In the data below, one line contains "agent. This screenshot has width=1456, height=819." and a later one contains "Select the '爱國'". Print both, with every line between them, exactly and alone.

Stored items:
- - -

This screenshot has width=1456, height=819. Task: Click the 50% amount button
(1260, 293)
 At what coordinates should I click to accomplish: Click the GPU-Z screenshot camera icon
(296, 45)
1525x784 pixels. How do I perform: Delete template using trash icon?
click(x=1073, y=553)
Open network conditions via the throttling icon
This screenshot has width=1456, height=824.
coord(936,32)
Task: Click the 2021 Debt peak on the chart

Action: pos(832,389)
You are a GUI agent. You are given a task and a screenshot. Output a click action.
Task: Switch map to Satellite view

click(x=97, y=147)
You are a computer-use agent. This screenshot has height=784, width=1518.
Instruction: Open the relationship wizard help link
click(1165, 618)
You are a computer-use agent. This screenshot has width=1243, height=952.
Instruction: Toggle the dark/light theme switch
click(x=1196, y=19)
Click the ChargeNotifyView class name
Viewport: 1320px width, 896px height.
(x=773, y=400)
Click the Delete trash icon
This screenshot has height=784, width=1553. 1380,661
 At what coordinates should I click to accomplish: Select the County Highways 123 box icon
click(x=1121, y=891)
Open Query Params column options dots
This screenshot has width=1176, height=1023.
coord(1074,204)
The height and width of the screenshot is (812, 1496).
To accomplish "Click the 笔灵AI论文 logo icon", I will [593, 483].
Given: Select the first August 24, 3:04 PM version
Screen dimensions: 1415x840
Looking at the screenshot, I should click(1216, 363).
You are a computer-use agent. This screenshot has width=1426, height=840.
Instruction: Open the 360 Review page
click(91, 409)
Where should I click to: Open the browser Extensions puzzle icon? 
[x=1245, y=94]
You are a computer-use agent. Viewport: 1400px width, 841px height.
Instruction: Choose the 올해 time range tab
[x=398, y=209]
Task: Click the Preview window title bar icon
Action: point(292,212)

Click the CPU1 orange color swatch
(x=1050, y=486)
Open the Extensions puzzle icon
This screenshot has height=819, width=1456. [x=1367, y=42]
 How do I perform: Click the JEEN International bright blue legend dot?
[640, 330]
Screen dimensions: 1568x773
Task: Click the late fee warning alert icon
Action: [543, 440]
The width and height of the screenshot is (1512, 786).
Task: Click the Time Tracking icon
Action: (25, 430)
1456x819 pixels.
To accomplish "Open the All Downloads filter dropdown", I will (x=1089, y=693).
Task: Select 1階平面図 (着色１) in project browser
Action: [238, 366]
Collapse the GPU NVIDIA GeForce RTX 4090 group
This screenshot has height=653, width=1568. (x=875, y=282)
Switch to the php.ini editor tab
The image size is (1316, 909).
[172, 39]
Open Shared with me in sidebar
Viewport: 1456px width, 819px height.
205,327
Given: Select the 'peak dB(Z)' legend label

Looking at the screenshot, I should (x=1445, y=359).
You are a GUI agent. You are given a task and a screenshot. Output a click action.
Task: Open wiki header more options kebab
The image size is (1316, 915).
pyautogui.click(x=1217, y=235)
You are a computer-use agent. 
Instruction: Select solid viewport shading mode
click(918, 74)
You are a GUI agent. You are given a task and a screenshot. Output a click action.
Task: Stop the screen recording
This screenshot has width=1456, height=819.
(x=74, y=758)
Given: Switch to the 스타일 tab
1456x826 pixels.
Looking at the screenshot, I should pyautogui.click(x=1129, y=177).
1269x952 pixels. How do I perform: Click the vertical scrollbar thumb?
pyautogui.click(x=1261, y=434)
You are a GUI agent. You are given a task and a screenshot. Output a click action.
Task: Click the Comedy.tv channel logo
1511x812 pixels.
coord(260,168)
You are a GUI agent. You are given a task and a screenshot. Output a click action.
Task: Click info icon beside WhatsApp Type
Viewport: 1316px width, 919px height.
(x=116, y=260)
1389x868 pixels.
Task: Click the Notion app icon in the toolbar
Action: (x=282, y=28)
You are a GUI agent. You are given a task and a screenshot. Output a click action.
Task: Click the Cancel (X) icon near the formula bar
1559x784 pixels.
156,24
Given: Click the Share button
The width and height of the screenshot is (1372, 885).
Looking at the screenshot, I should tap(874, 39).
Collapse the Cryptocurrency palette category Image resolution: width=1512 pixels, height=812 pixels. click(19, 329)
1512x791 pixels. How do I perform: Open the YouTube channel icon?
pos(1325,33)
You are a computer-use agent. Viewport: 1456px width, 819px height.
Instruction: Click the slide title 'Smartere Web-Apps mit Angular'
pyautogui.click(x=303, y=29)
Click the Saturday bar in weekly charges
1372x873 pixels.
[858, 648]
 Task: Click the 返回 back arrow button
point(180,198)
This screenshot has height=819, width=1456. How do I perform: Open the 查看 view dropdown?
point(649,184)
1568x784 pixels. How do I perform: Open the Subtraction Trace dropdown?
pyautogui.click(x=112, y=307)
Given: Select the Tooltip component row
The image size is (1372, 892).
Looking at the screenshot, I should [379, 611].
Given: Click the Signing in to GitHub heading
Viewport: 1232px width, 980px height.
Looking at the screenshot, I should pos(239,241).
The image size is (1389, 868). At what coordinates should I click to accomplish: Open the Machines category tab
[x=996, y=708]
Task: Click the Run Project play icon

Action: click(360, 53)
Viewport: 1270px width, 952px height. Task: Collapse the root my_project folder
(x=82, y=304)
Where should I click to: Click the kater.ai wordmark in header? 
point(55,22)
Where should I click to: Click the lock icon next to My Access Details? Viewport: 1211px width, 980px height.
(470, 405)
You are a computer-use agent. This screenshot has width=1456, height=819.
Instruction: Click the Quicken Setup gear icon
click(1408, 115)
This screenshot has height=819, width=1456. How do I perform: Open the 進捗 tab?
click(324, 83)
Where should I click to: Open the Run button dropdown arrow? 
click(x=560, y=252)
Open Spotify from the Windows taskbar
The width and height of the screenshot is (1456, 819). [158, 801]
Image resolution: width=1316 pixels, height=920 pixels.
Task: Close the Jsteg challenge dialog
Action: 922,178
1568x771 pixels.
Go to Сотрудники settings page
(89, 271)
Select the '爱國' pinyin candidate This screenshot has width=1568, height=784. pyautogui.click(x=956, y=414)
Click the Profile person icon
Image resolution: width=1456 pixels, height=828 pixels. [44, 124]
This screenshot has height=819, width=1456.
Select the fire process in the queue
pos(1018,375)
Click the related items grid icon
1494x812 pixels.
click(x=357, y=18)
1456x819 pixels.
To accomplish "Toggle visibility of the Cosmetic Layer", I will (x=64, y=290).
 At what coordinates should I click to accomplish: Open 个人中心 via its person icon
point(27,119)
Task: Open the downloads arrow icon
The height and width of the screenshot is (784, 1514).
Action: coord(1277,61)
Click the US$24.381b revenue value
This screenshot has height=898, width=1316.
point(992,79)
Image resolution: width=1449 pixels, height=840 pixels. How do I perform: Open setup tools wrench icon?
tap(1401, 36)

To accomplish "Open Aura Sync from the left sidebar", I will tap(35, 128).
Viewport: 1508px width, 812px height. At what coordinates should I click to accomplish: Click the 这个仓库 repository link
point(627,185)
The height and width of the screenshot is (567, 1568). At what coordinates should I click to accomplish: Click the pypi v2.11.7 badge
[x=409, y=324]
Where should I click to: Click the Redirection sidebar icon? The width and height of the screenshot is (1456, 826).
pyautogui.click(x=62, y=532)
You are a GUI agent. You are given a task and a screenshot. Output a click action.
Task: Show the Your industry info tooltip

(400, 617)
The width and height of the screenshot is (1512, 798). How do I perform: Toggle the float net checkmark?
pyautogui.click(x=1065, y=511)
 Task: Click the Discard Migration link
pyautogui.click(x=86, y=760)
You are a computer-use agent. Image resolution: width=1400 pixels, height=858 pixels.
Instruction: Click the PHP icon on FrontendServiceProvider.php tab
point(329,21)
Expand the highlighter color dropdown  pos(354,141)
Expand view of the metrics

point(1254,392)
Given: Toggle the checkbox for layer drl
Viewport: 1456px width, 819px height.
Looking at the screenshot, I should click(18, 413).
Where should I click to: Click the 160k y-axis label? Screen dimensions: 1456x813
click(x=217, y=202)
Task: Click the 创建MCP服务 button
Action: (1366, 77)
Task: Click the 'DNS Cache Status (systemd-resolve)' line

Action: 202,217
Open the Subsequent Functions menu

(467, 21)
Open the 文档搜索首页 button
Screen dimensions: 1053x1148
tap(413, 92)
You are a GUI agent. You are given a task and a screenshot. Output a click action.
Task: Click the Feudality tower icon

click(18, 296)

- - -

Solution to this exercise =
You are a computer-use agent. This screenshot has width=1456, height=819.
Instruction: Click the Quicken Setup gear icon
click(1408, 115)
This screenshot has height=819, width=1456. How do I perform: Open the 進捗 tab?
click(324, 83)
Where should I click to: Open the Run button dropdown arrow? 
click(x=560, y=252)
Open Spotify from the Windows taskbar
The width and height of the screenshot is (1456, 819). [158, 801]
Image resolution: width=1316 pixels, height=920 pixels.
Task: Close the Jsteg challenge dialog
Action: 922,178
1568x771 pixels.
Go to Сотрудники settings page
(89, 271)
Select the '爱國' pinyin candidate This screenshot has width=1568, height=784. pyautogui.click(x=956, y=414)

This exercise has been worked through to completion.